= Esme Baptista =

Singaporean columnist (1928/29–2022)

Baptista in 1960.

Esme Jovita Baptista (1928 or 1929 – 3 July 2022) was a Singaporean columnist who wrote for The Straits Times. She was also in charge of the Malay Mail advice column 'Dear Ann'.

==Early life and education==
Baptista was born in India in the late 1920s. She studied with the intention of becoming a secretary at the University of Madras in Chennai. She moved to Singapore with her husband when he was posted there for work.

==Career==
Though Baptista initially planned on working as a secretary, her husband, a correspondent for The Times, "lured her into writing", believing that she would be "even better" as a newspaperwoman than as a secretary. She was hired as a columnist at The Straits Times by April 1955. At The Straits Times, Baptista primarily wrote on fashion, penning features on the "latest" trends and interviewing locals involved with the fashion industry, such as dressmaker J. Roberts and models Violet Neo and Kisane Davis. She was given her own column for women, titled Esme Baptista presents a page of news for women. According to Eldrick Cheong, she often "infused her own take" in her articles, "advising women not to blindly follow them but rather adopt them in accordance with their own physique." Cheong argued that her "responsibility in writing and penning articles could be extended to being information carriers, particularly for women who lacked access to information given their dominant roles as caregivers in the 1950s through the 1970s."

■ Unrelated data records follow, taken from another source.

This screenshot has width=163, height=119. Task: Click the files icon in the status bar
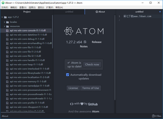click(x=153, y=116)
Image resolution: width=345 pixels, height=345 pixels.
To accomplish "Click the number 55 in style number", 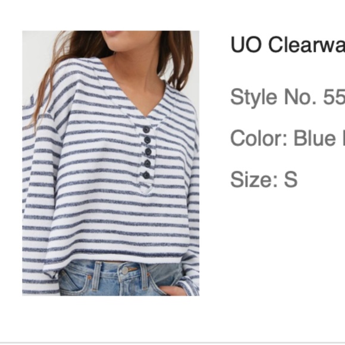I will point(334,97).

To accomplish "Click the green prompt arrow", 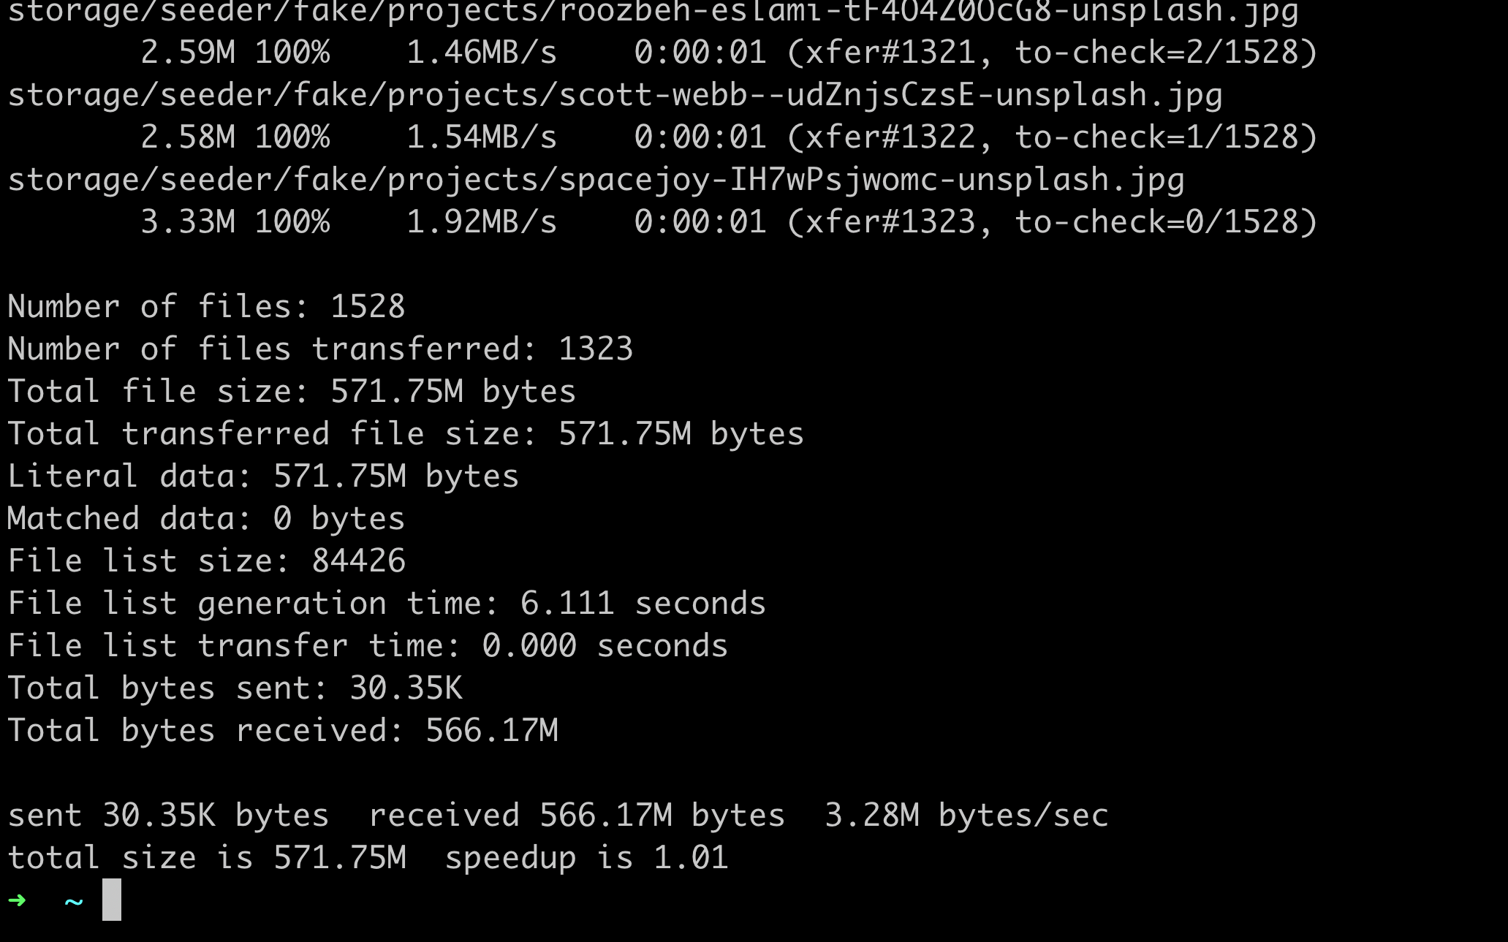I will (x=17, y=900).
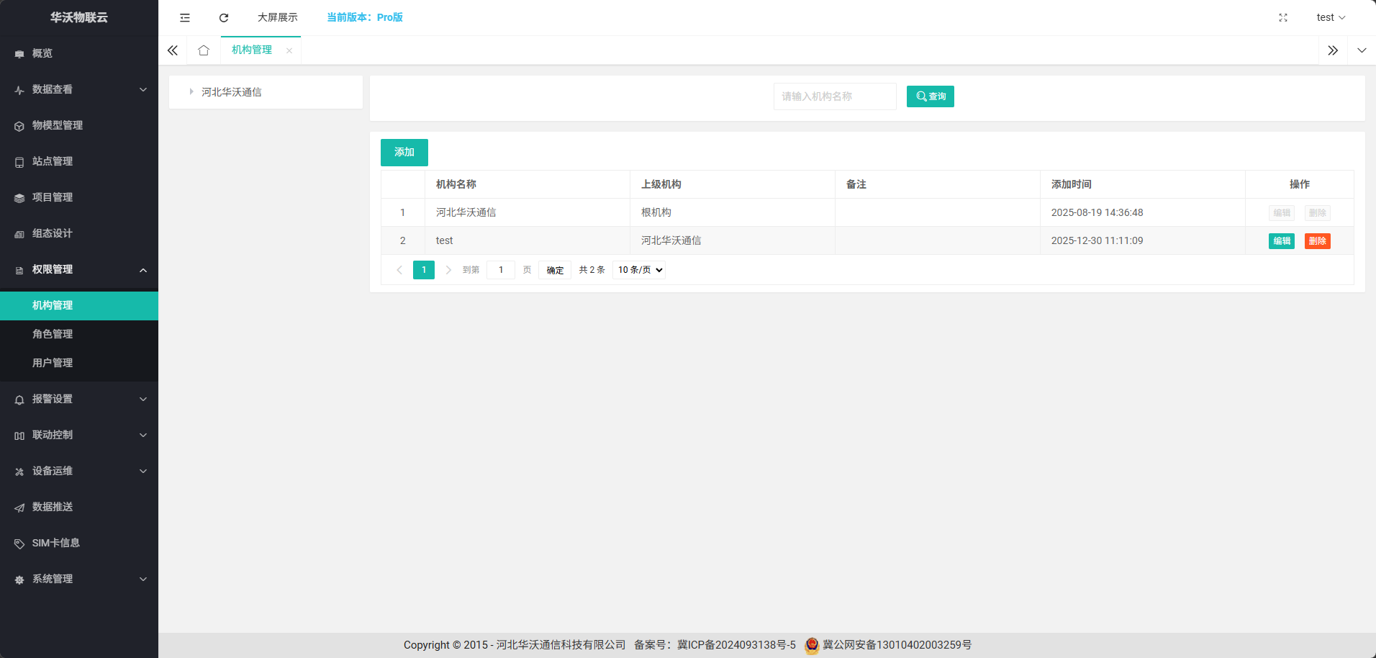Open the test user account dropdown
Image resolution: width=1376 pixels, height=658 pixels.
(1331, 17)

In the late 1950s, the Malay Mail merged with The Straits Times and became its afternoon sister publication. It was soon decided that the Malay Mail would run an advice column called "Dear Ann" and Baptista, who was then the only married woman on the staff, was put in charge of it. By May 1965, she would receive around 50 letters a week, 12 to 14 of which would be answered in the column. In June 1965, Baptista attended the Asian-American Women Journalists' Conference in Honolulu, which was organised by the United States State Department. She was by then the women's editor of The Straits Times. After the conference, she and eight other Asian journalists went on the "Experiment in International Living" tour of the country. Baptista and the rest of the journalists remained at the final stop of the tour, Washington D.C., for a week as guests of the State Department's Bureau of Educational and Cultural Affairs programme for "Leaders and Specialists".

Baptista's column in The Straits Times ended in the 1970s. Cheong wrote that this "possibly meant that the personal voices of reporters like Baptista and Yong had to be curtailed in order to provide a more homogenous front for newspaper companies." By May 1977, she had instead become the editor of The Outlook, the official newsletter of Singapore Airlines.

==Personal life and death==
Baptista married an Indian Portuguese journalist who was the Singaporean correspondent of The Times, with whom she had three children. She died in Geelong, Australia on 3 July 2022.